The anomalous hyperplastic AChA is considered to be a rare anomaly found in only 1.1%-2.3% of cerebrovascular angiographies [5,6]. The blood vessels that supply the posterior part of the cerebral hemisphere originate from the AChA in the early embryonic stage, but transition to the PCA as the circle of Willis develops. Insufficient development of the PCA leads to residual cortical branches of the AChA, which is thought to be the cause of arterial anomalies [2].
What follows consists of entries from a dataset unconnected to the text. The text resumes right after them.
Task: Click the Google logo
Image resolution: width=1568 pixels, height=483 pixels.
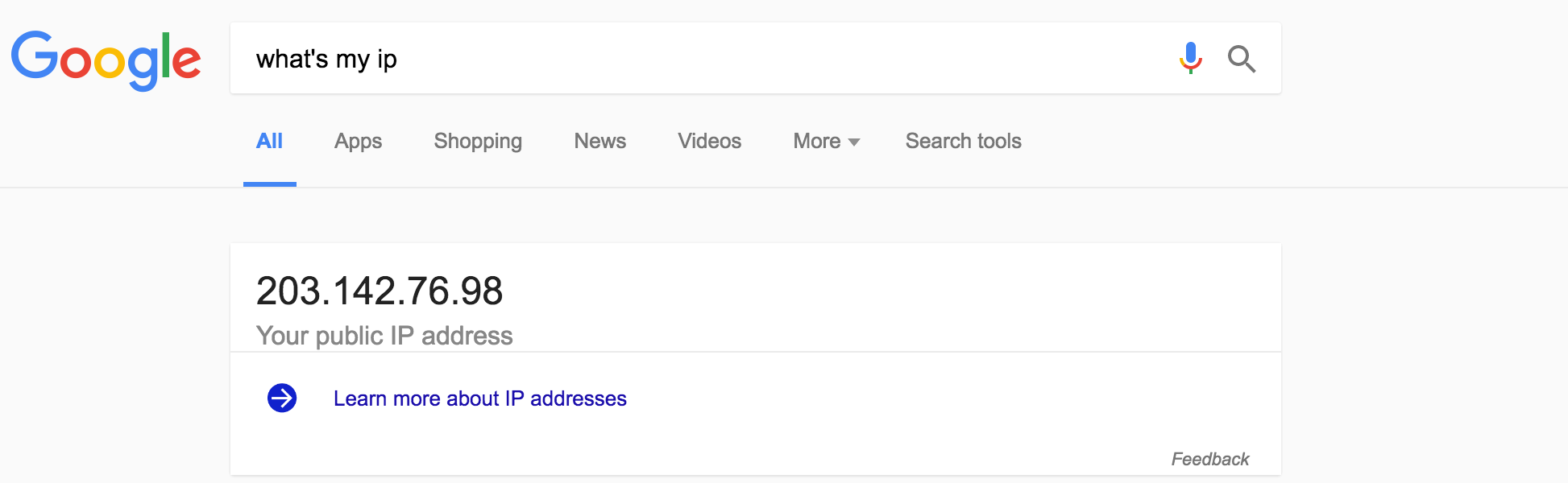Action: [x=106, y=60]
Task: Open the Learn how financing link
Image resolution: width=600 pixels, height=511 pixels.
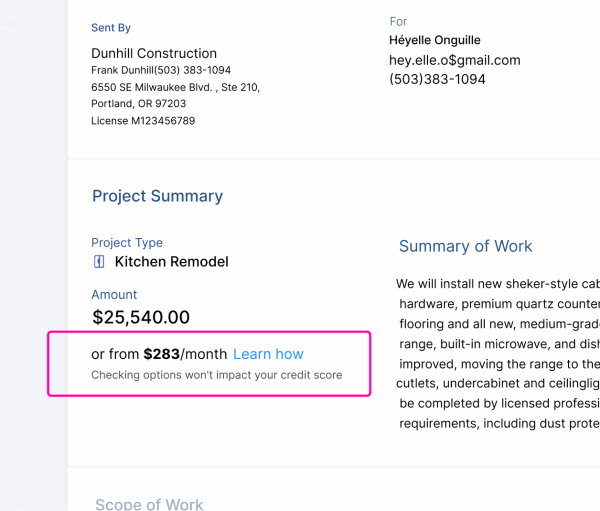Action: [268, 354]
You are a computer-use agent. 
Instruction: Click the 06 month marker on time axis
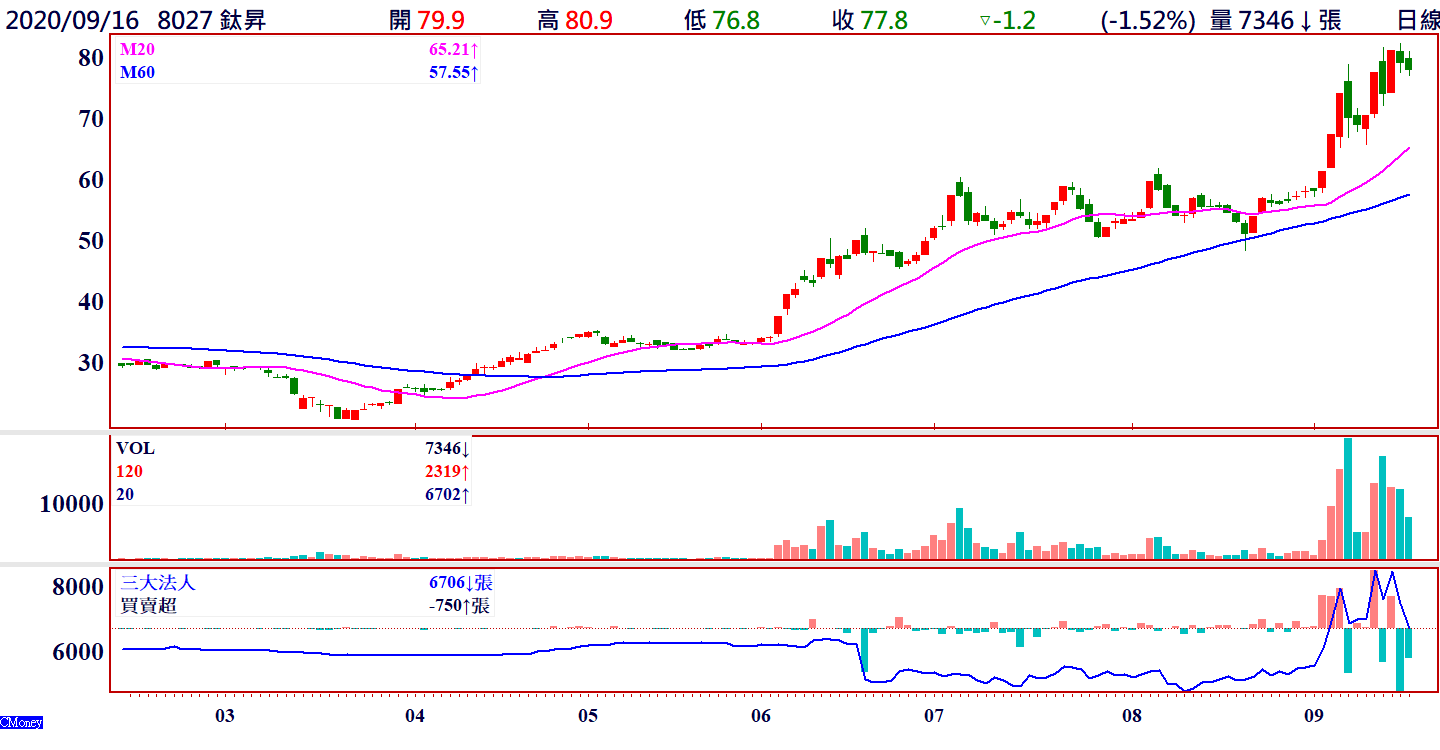761,716
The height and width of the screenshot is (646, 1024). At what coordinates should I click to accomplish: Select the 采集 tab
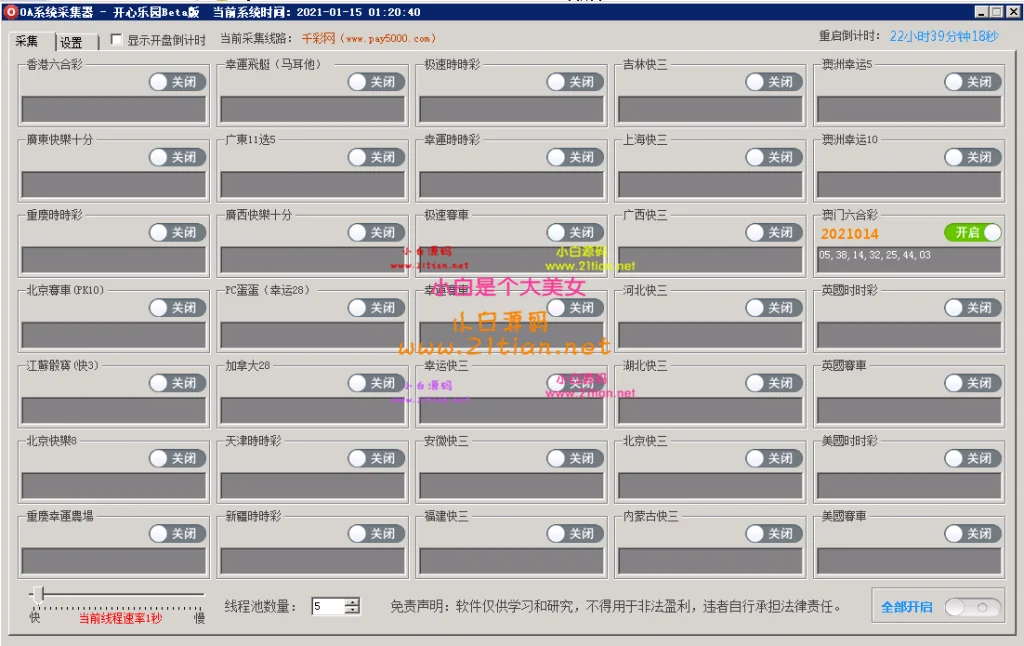click(x=28, y=41)
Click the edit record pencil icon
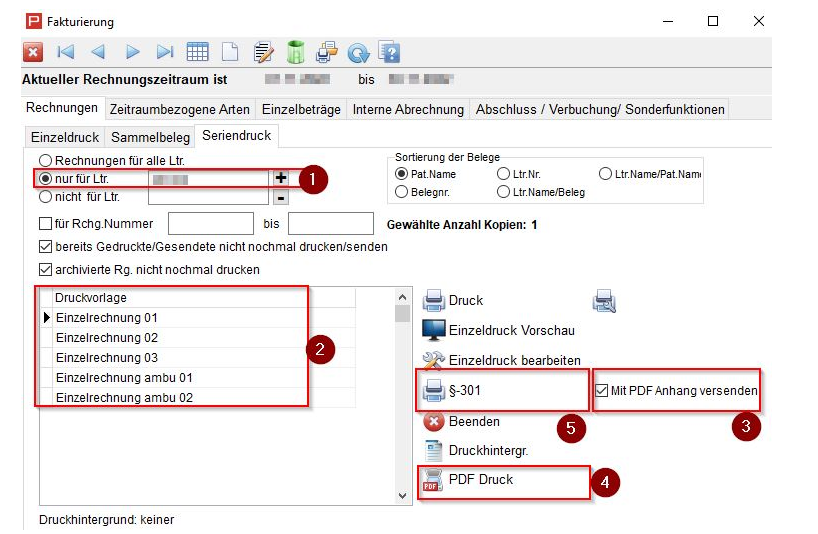The width and height of the screenshot is (818, 534). pyautogui.click(x=263, y=52)
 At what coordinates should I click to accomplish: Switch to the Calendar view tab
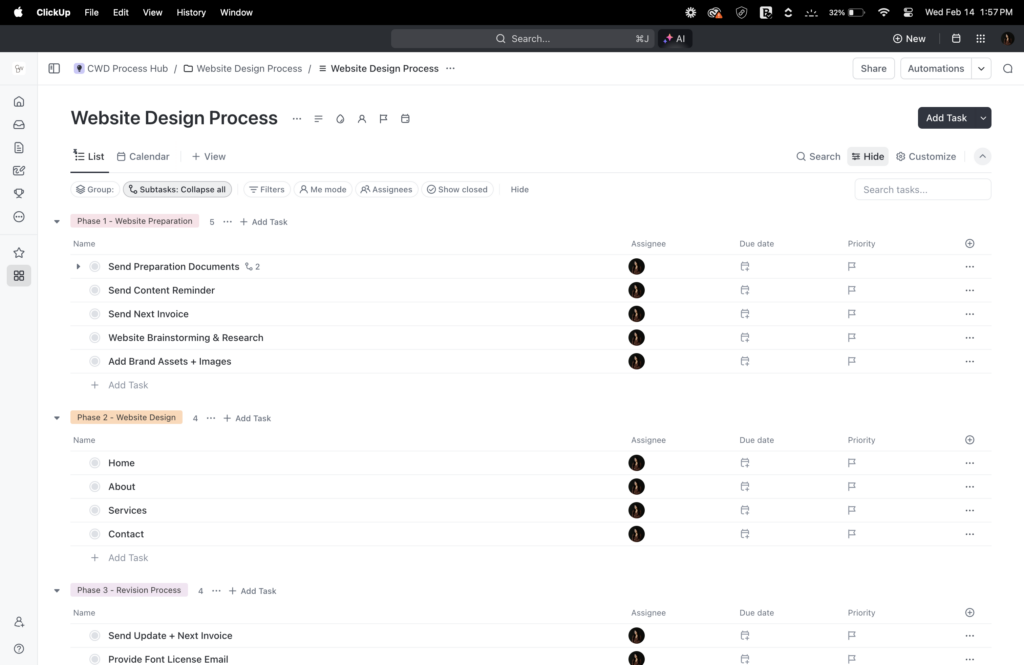[x=143, y=156]
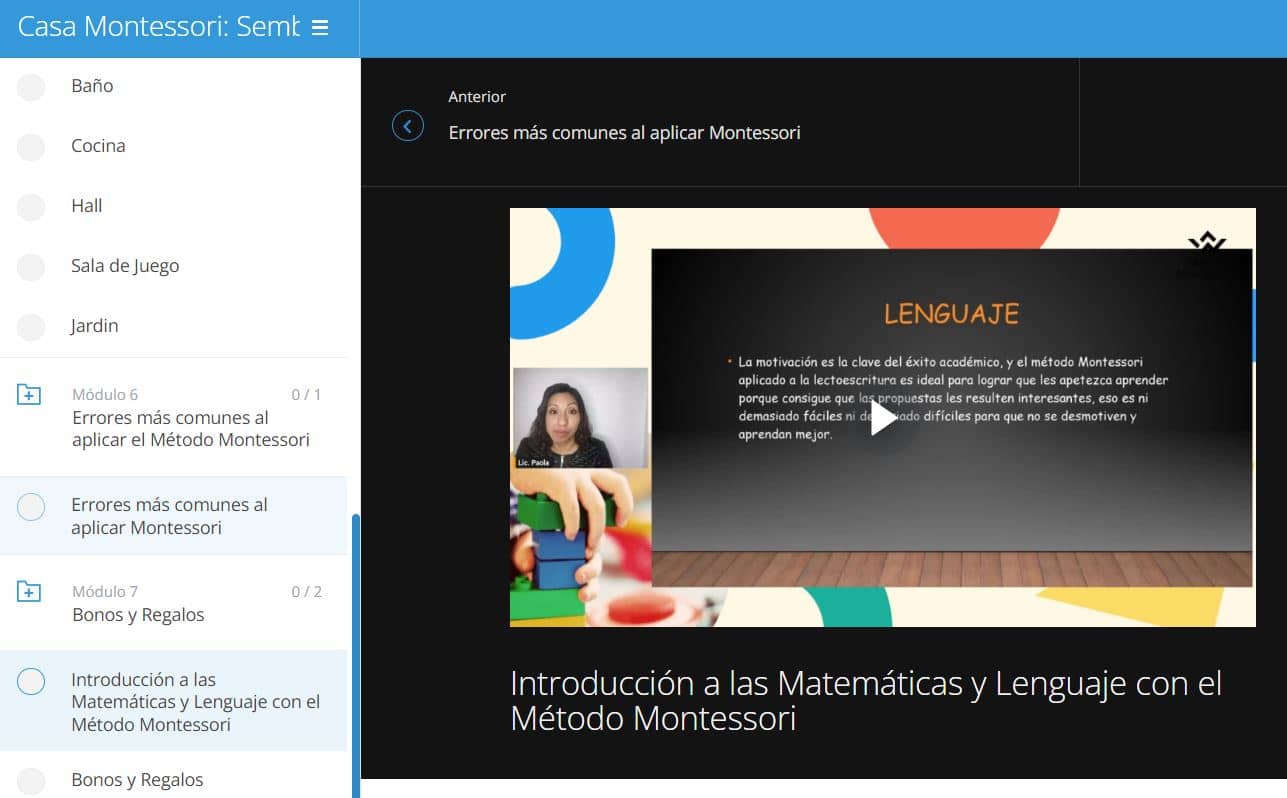Expand Módulo 7 Bonos y Regalos section
The width and height of the screenshot is (1287, 798).
(138, 615)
In the current case, the anomalous hyperplastic AChA was accompanied by a foetal-type PComA, and an aneurysm at the ICA-PComA junction. AChA aneurysms are rare and account for 2%-5% of all intracranial aneurysms [3]. However, AChA aneurysms are more likely to occur in the presence of hyperplastic AChAs. Takahashi et al [6]. reported that 24% of anomalous hyperplastic AChAs were accompanied by choroidal artery aneurysms, with 8% of aneurysms occurring at its bifurcation. As the AChA is an end artery usually without any anastomosis or perfusion from other arteries, injuries to the AChA can cause severe neurologic deficit [1]. Furthermore, an anomalous hyperplastic AchA has a lengthy course with numerous choroidal and perforating branches and, therefore, an extensive perfusion region. There are reports of unexpected embolic complications in the perfusion region following endovascular surgery of anomalous cerebral arteries [1]. Foetal-type PComA is observed in approximately 20%-30% of the population and has important implications on the vascular anatomy and cerebral perfusion [4]. Therefore, thorough knowledge about the development, and anatomy of anomalous arteries is important for safely performing endovascular procedures without causing any ischemic complications.

Conclusion

Few cases of endovascular procedures for cerebral aneurysms associated with AChA hyperplasia have been reported in the past, and aneurysms associated with AChA hyperplasia are considered extremely rare. We reported a case in which the endovascular procedure could be safely performed because of accurate knowledge of the anatomy of the anomalous cerebral artery.

Funding

This research did not receive any specific grant from funding agencies in the public, commercial, or not-for-profit sectors.